Palliative care is not just about dying – it’s also about living. It’s about making the last days and weeks as good as possible. Death is something we just don’t talk about in our society – it’s hidden so people have a very individual response.
Sometimes death is very sudden. But the majority of times, people are elderly or have a disease and so become tired and sleep a lot. They start sleeping more than they are awake. Next the eating goes and generally their thirst disappears, too. They become inactive, in bed, not walking or moving.
Once they become unconscious, their breathing patterns change – it’s called “Cheyne-Stokes breathing”. There are gaps in breathing and then they take big breaths to catch up. It can be quite scary to watch if there is a big gap. You think they have died, and then they take a big gasp, but it’s a natural process. Unconscious Cheyne–Stokes breathing can last a few hours or last anywhere up to two weeks.
Sometimes people wake up for a short time just prior to death. I see lovely things happen during that brief window; they will say “I love you, it’s OK that I’m going”. I have also seen many people have visions of people come to collect them. I believe they’re communicating with something beyond what we can understand.
Sometimes families are by the bedside for many hours and leave to have a drink and their relative dies. Other times people seem to wait until someone arrives. I wonder if there is some control over this? It happens when it happens and that’s OK.
There is a sense of knowing when a spirit leaves the person. There is life and breathing and then they stop breathing and the person is gone. All that is left is the body. Often they look so calm. If someone has been really sick and struggling, once they die they look younger and they look peaceful.

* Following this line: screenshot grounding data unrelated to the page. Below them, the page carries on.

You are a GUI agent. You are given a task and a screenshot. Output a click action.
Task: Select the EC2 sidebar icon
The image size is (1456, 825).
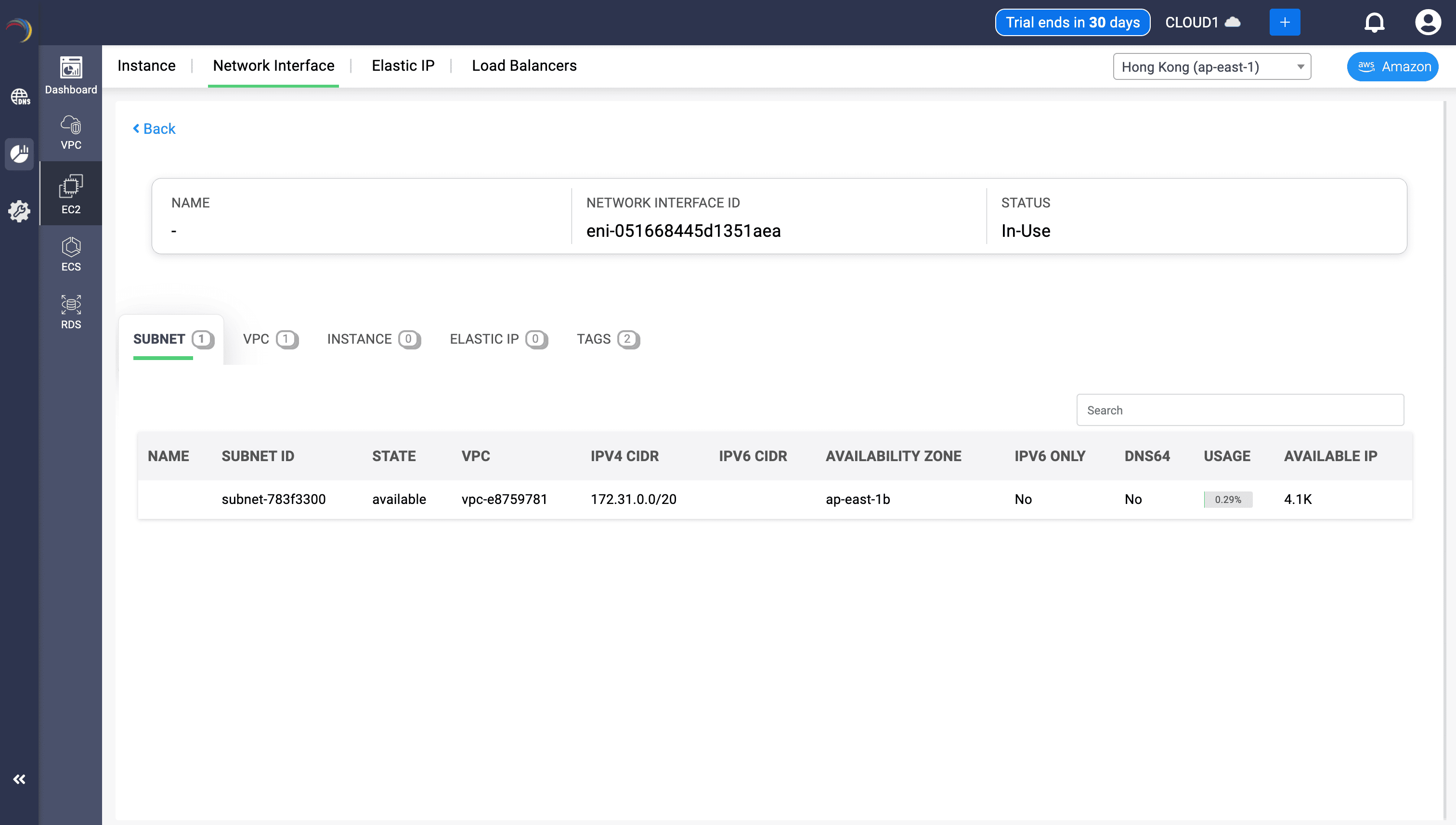(x=71, y=194)
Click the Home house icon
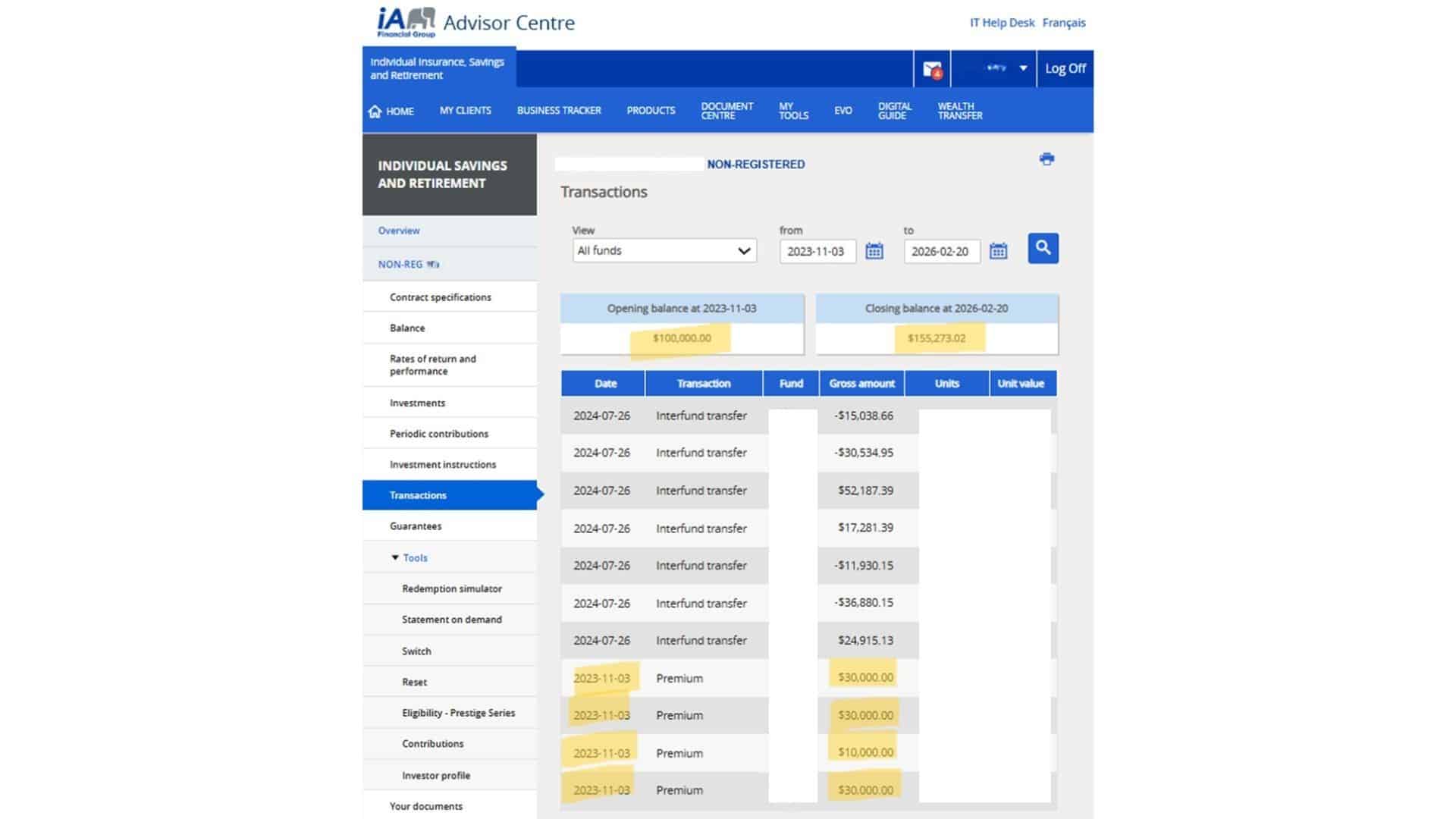Viewport: 1456px width, 819px height. [375, 111]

Relief from pain and suffering is definitely important, and so is emotional support. I have seen people die who didn’t have relief and it’s not nice. When someone who is dying has relief from their suffering, sometimes their past will come up – did they get it right, have they got regrets, are there people they would like to say sorry to or reconnect with? These are really important to feeling they are ready to die.
Some people want death to come and it doesn’t come fast enough. Waiting to die can be one of the most difficult things for the person and their loved ones. As a health professional, continuing to turn up and supporting everyone involved shouldn’t be underestimated. Letting them know that there are options is important, too, like not taking antibiotics for pneumonia.
There is a lot of money poured into keeping people alive, but at the end of life we are trying to treat death as a normal process and quality of life must come into it. I don’t think it’s necessarily understood well. There is not just one way of doing it.
Some people get a lot of strength from knowing what’s going to happen after they die. If they believe they will go to heaven or a higher place, they get comfort from that. Religion or spiritual beliefs can definitely give them strength and reduce fear. But that’s not true for everyone – sometimes people draw on other strengths.
Death is a leveller, it will happen to every one of us. It’s such a privilege to do this work. It’s so honest.